Es ärgert mich, dass hier Wissenschaft ständig dadurch in Misskredit gebracht wird, weil sie geradezu gottgleich über alle andere Erkenntnis gestellt wird - statt zu erkennen, dass wissenschaftliche Ergebnisse von fähigen Menschen überprüft werden müssen - niocht wissenschaftlich überprüft, sondern mit dem menschlichen Geist überprüft werden müssen. - Es muss (wieder) klar werden, wer Herr und wer Diener ist. - Nur 3 sehr konkrete Beispiele:

1a "Ein Päckchen Zigaretten müsste 45 Euro kosten, um alle volkswirtschaftliche Ko3sten des Rauchens abzudecken
1b "Dito 3,50 Euro"

2a "38% aller inländischen Muslime sind extremistisch"
2b "Dito weniger als 1%"

3a "Der Staat subventioniert die Kirchen mit 19 Milliarden pa"
3b "Dito plusminus 0 Milliarden Euro pa"

Alle diese 6 Aussagen gelten als "nachprüfbar" - wenn man eine wissenschaftliche Studie draus macht, sind sie "wissenschaftlich nachgewiesen" (die meisten hier genannten Aussagen sind tatsächlich bei aller Gegenteiligkeit "nachgewiesen").

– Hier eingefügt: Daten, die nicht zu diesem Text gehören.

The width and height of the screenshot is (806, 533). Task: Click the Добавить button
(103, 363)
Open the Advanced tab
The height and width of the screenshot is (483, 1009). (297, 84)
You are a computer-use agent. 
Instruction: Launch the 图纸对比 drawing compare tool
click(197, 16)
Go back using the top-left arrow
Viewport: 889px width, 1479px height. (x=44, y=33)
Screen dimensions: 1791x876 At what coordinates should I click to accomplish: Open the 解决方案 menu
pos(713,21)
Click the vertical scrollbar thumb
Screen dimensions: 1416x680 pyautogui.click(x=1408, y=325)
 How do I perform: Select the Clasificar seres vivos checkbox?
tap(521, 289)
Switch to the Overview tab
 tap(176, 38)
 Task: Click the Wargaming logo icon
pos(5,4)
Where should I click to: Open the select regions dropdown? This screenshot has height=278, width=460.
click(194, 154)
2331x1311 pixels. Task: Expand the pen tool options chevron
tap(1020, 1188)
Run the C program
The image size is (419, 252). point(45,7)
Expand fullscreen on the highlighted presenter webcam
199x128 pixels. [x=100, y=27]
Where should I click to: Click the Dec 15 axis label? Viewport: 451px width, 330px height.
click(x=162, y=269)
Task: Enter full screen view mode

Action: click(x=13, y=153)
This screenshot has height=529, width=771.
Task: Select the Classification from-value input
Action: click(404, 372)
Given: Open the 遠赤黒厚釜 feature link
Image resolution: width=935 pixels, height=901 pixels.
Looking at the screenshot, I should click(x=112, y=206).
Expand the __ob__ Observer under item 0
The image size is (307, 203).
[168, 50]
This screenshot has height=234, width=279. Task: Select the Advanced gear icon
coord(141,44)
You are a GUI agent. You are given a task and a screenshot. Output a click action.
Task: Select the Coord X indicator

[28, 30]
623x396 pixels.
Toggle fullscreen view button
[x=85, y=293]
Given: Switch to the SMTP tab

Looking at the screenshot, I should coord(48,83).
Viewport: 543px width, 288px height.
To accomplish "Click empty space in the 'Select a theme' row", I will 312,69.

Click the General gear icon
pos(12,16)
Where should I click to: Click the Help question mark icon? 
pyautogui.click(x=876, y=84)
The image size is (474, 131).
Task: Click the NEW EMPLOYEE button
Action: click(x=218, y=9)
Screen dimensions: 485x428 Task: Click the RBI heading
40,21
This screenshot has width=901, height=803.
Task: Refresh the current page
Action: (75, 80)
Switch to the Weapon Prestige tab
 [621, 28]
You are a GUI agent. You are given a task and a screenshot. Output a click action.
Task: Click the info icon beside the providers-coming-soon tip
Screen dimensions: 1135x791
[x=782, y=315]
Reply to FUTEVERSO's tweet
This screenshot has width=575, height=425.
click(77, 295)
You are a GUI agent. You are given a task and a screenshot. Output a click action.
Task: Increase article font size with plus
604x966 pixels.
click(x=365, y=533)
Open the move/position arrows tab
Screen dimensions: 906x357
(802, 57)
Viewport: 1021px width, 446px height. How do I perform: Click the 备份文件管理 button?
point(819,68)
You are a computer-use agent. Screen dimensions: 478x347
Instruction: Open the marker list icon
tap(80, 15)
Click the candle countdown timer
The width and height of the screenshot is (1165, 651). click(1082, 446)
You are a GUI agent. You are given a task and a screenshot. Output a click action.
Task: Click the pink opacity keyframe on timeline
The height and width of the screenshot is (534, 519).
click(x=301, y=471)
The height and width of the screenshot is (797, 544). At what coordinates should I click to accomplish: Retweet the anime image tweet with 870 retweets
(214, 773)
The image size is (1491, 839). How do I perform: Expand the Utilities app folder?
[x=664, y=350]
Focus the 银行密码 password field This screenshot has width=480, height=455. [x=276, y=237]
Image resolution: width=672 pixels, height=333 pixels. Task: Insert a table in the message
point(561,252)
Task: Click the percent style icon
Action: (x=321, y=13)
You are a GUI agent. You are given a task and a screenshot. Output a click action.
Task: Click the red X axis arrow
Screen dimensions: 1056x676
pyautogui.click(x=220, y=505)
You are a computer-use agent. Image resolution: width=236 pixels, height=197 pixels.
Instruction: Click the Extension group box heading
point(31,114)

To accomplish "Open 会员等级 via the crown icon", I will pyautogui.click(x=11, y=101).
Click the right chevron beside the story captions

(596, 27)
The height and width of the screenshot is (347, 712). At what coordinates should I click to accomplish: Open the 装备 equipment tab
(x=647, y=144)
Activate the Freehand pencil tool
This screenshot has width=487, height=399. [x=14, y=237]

Warum ist das so? Weil Wissenschaft ein Schuft ist? Nein - sondern weil Wissenschaft immer nur methodische Ergebnisse auf Basis von Vorannahmen machen kann. - Und damit sind wir wieder beim ursprünglichen Thema.

Wo sind die WIRKLICH Aufgeklärten, die dies erkennen und wissenschaftliche Ergebnisse dementsprechend vorbehaltlich
behandeln? Zudwm: Das, was wirlich der Fall ist, kümmert sich nicht um solche tragikomischen Aufführungen des Menschen.